YOUR OBJECTIVE — Show each line from the records below in which the word "computer" occurs.

(EXERCISE MATERIAL Opens)

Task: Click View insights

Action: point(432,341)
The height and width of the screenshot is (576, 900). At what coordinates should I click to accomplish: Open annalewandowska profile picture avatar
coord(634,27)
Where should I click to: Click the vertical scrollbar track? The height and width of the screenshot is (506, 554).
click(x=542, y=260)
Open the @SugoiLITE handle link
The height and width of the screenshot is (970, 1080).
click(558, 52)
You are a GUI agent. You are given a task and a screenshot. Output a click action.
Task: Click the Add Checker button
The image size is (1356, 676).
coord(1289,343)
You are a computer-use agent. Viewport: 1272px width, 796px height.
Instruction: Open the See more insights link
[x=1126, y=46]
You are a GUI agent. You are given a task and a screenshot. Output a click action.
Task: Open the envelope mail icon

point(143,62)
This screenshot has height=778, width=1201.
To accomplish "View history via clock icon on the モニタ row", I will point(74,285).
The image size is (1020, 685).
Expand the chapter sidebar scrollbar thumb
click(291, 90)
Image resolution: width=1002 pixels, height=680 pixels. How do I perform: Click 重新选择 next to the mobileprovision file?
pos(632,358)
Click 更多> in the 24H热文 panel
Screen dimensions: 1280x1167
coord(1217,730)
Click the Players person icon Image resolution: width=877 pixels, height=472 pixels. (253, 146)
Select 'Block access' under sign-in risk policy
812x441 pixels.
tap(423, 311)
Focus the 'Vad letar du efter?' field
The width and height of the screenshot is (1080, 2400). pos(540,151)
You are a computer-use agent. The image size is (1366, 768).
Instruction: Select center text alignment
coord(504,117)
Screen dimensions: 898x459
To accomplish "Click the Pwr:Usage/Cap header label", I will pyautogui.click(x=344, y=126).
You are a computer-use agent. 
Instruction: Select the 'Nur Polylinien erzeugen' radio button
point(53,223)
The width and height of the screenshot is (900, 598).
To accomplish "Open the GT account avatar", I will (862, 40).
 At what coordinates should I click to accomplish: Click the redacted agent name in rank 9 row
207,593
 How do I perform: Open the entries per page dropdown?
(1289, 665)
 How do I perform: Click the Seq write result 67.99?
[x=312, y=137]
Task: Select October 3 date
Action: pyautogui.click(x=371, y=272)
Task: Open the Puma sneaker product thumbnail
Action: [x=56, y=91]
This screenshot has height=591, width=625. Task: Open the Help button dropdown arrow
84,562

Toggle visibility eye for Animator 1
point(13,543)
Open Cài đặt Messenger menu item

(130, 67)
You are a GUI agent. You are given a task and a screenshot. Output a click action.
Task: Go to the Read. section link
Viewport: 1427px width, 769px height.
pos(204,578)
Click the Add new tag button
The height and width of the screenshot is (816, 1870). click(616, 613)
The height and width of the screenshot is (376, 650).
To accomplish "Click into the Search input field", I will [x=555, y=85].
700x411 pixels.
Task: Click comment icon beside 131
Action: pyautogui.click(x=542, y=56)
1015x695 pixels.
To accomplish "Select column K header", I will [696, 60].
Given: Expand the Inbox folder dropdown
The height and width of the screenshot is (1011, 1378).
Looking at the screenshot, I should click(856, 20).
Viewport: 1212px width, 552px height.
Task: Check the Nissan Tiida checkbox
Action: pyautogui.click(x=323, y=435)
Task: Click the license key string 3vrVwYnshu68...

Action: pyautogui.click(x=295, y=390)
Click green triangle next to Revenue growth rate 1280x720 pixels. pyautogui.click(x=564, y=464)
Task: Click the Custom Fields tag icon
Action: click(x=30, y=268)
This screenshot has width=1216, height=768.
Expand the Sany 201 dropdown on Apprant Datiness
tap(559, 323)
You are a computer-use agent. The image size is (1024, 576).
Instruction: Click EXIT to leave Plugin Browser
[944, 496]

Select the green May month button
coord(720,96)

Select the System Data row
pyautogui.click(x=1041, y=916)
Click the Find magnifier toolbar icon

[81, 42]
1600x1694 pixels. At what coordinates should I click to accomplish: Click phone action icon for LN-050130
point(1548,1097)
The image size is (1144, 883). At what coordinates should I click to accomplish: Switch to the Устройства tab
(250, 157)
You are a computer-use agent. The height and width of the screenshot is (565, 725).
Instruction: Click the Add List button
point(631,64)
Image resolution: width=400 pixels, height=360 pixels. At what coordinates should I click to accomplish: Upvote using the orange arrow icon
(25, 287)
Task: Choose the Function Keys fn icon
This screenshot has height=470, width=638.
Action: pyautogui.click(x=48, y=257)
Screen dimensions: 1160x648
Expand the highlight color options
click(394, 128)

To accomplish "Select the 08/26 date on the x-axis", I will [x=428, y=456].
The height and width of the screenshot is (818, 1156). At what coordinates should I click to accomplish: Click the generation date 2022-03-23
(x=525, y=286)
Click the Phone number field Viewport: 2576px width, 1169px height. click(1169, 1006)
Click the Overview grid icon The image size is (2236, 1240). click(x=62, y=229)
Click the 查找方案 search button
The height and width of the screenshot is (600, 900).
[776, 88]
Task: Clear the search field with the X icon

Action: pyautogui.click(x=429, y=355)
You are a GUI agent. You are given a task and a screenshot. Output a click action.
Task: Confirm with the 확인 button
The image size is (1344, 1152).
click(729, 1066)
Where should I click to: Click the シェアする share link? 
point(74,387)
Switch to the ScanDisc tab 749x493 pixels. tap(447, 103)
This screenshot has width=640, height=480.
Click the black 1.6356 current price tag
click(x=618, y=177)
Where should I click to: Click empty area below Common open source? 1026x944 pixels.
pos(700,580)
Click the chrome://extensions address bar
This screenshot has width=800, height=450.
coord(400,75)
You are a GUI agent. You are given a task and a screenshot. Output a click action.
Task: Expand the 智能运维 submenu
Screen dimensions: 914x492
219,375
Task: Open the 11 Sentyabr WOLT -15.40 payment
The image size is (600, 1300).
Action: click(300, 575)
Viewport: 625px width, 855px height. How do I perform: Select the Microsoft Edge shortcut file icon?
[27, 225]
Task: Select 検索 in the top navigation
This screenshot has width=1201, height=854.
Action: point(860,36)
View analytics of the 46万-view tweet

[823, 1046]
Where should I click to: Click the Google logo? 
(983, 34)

(EXERCISE MATERIAL Closes)

TASK SOLUTION —
You are a computer-use agent. Viewport: 1272px width, 796px height.
You are a computer-use agent. The image size is (1366, 768).
You are a computer-use agent. 
You are a computer-use agent. The image size is (1024, 576).
You are a computer-use agent. The height and width of the screenshot is (565, 725).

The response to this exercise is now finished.